- **AVAILABLE DATA**
===============

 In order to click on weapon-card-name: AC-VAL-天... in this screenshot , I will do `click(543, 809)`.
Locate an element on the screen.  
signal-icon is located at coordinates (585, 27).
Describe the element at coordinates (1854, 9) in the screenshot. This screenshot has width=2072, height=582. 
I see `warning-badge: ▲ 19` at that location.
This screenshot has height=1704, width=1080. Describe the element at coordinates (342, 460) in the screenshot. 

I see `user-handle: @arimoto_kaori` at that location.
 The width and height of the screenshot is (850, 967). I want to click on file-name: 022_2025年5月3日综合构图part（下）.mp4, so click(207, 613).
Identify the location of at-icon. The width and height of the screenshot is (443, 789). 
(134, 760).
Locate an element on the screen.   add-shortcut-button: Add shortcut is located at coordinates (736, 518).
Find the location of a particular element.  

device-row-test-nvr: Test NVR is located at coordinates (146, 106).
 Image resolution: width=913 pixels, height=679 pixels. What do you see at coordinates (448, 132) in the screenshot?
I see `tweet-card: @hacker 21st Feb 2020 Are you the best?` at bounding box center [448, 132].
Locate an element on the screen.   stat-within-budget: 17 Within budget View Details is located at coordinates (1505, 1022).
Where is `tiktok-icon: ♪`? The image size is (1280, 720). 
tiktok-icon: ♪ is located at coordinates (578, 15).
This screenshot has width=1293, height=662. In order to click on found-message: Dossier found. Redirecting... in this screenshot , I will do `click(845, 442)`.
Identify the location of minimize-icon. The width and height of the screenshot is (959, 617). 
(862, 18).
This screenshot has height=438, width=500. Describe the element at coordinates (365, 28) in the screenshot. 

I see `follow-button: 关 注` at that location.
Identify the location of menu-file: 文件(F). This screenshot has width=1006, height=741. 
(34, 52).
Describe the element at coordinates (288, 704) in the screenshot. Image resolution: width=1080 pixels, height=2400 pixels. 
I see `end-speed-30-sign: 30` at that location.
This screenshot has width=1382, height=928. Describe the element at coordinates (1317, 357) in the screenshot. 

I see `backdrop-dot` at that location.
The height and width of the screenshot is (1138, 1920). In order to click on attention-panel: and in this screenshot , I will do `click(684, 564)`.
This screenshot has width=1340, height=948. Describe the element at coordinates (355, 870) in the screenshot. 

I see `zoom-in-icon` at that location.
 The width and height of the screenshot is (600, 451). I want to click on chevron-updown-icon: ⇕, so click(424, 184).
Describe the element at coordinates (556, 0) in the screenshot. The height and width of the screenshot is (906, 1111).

===============

- **EXERCISE DESCRIPTION**
Reproduce all of the entries above word for word, keeping every line and character unchanged.

- **REPLY**
 In order to click on weapon-card-name: AC-VAL-天... in this screenshot , I will do `click(543, 809)`.
Locate an element on the screen.  
signal-icon is located at coordinates (585, 27).
Describe the element at coordinates (1854, 9) in the screenshot. This screenshot has width=2072, height=582. 
I see `warning-badge: ▲ 19` at that location.
This screenshot has height=1704, width=1080. Describe the element at coordinates (342, 460) in the screenshot. 

I see `user-handle: @arimoto_kaori` at that location.
 The width and height of the screenshot is (850, 967). I want to click on file-name: 022_2025年5月3日综合构图part（下）.mp4, so click(207, 613).
Identify the location of at-icon. The width and height of the screenshot is (443, 789). 
(134, 760).
Locate an element on the screen.   add-shortcut-button: Add shortcut is located at coordinates (736, 518).
Find the location of a particular element.  

device-row-test-nvr: Test NVR is located at coordinates (146, 106).
 Image resolution: width=913 pixels, height=679 pixels. What do you see at coordinates (448, 132) in the screenshot?
I see `tweet-card: @hacker 21st Feb 2020 Are you the best?` at bounding box center [448, 132].
Locate an element on the screen.   stat-within-budget: 17 Within budget View Details is located at coordinates (1505, 1022).
Where is `tiktok-icon: ♪`? The image size is (1280, 720). 
tiktok-icon: ♪ is located at coordinates (578, 15).
This screenshot has width=1293, height=662. In order to click on found-message: Dossier found. Redirecting... in this screenshot , I will do `click(845, 442)`.
Identify the location of minimize-icon. The width and height of the screenshot is (959, 617). 
(862, 18).
This screenshot has height=438, width=500. Describe the element at coordinates (365, 28) in the screenshot. 

I see `follow-button: 关 注` at that location.
Identify the location of menu-file: 文件(F). This screenshot has width=1006, height=741. 
(34, 52).
Describe the element at coordinates (288, 704) in the screenshot. Image resolution: width=1080 pixels, height=2400 pixels. 
I see `end-speed-30-sign: 30` at that location.
This screenshot has width=1382, height=928. Describe the element at coordinates (1317, 357) in the screenshot. 

I see `backdrop-dot` at that location.
The height and width of the screenshot is (1138, 1920). In order to click on attention-panel: and in this screenshot , I will do `click(684, 564)`.
This screenshot has width=1340, height=948. Describe the element at coordinates (355, 870) in the screenshot. 

I see `zoom-in-icon` at that location.
 The width and height of the screenshot is (600, 451). I want to click on chevron-updown-icon: ⇕, so click(424, 184).
Describe the element at coordinates (556, 0) in the screenshot. The height and width of the screenshot is (906, 1111).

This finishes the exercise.